Indeed, both of the political science major’s goals during the NCAA tournament began with perfect positioning. Against Air Force, he parked himself at the corner of the net and buried a perfect pass from defenseman Nick Jaskowiak ’12 with ease. His goal the next night came when he converted another one-timer, this one after he had created some open space for himself in the high slot.

Those two goals left O’Neill with eight points in his five career NCAA tournament games.

“He’s a big-game player and one of the most competitive people that I know,” linemate Andrew Miller ’13 said. “He always shows up in big games. And that tells a lot about his character.”

Miller, Martin and other teammates point to that production as a sign of O’Neill’s leadership by example.
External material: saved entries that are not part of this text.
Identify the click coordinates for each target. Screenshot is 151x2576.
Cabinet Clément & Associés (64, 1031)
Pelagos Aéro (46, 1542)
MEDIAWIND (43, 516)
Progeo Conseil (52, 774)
Media and opposing coaches recognized his skill when they named him to the first team All-ECAC and one of three finalists for the conference’s player of the year.

As captain, O’Neill will be expected not only to keep producing, but also to be a vocal presence. But, Martin said, his successor will not have to change much to fill that role.

“A leader is a leader,” he said. “And O’Neill is one on and off the ice.”

Although O’Neill said that he already tended to be a voice in the locker room, he said that he would have to work especially hard next year to help create unity between the team’s veterans and its large incoming class of freshmen.

The incoming captain will not be alone in that work. He said that he expects the rest of his class to step up and do as much work as he will to lead the team.

“We’ll be seniors, and it will be our team,” he said. “We’ve been through a lot together and we’re excited to go into next season as a class.”

O’Neill’s position on the team and success on the ice are a surprise for a student from Yardley, Penn., far south of traditional hockey hotbeds. O’Neill said his path to hockey began with his father’s encouragement to try skating and an immediate passion for the game.

“The rest is history,” he said.

The right wing’s individual production has already guaranteed him a place in the Yale record books. His success as captain could help make his class the first in school history every to qualify for the NCAA tournament four times. Not to mention the first to win the national title.